» **Reading text**
· · · · ·
On the fourth anniversary of his election, Pope Francis tweeted “May the Holy Spirit lead us on a true journey of conversion, so that we can rediscover the gift of God’s word.”

Yes, I’m writing a column on a tweet — and one by someone who has a lot more power than his Twitter account — but such are our times. He tweets because he understands our attention spans and the distractions that weigh on our souls, keeping us in anxiety and darkness.

He knows, too, that there is a cult of personality about him. That people will use what he says for their own designs instead of God’s designs. He knows, too, that people are confused and sometimes his words or how they are reported add to it all. So he tends to repeat themes — about God’s mercy and our weakness and the glory of what God wants us to know and see about the beauty of humanity and all of creation. He wants to draw us into the Word of Jesus Christ and away from our worldly ways. He wants us to encounter the beauty we were born to see and live and return to.

He doesn’t seem to obsess about misunderstandings. He seems free from the self-reliance — obsessing about getting every word right — that can keep us from bold courage. He’s more concerned with love and that people see God’s love. He calls out lukewarmness and rigidity so that we might opt for radical gestures of love instead.

Conversion. Turning to Christ. Trusting the Holy Spirit. These aren’t new or new agey. Ask the Christians whose very lives and existence are imperiled in Iraq and Syria, the region where St Paul was baptized after being a persecutor of Christians. This is what their lives witness to. No one is beyond the reach of God’s Mercy. St. John Paul II, Pope Benedict and now Francis, with urgent pleas, tell us this as Christ did. And we still argue about other things and go about business as usual when souls are being lost, wounds are going untreated, and pride is taking priority.

There is so much more grace available to us.

But we make politics and personality priority. And we’re so busy we don’t get the time for the silence we need to give our lives over to Christ completely. While doing our jobs and feeding the kids and making sure our duties are attended to.

So many books lately have turned up on my desk, that is rarely free of freshly published books, are such similar prompts to live differently, to live the Christian life.
· · · · ·
» **Exercise requirements**
Please copy the stretch of the column on Pope Francis's tweet from "But we make" through "the Christian life.", substituting "stillness" for "silence".

» **Provided material**
· · · · ·
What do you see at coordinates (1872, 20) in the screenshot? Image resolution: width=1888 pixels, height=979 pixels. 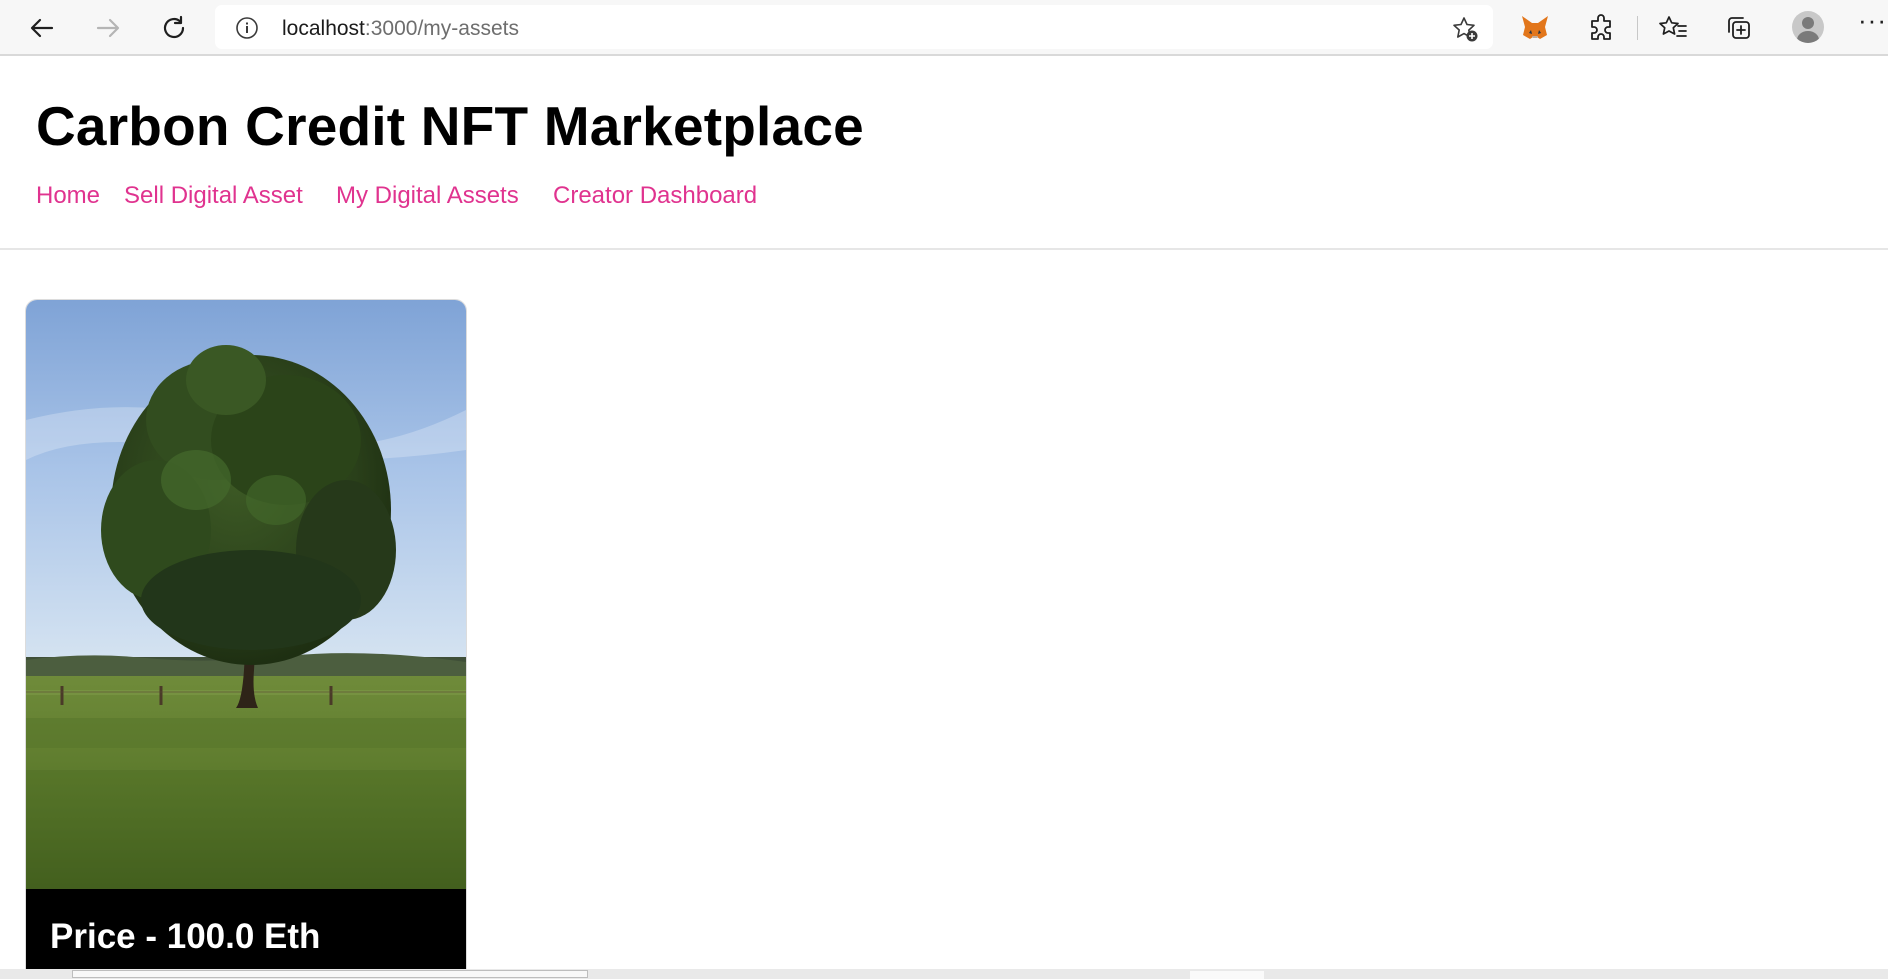 I see `ellipsis-icon: ···` at bounding box center [1872, 20].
· · · · ·
» **Solved exercise**
But we make politics and personality priority. And we’re so busy we don’t get the time for the stillness we need to give our lives over to Christ completely. While doing our jobs and feeding the kids and making sure our duties are attended to.

So many books lately have turned up on my desk, that is rarely free of freshly published books, are such similar prompts to live differently, to live the Christian life.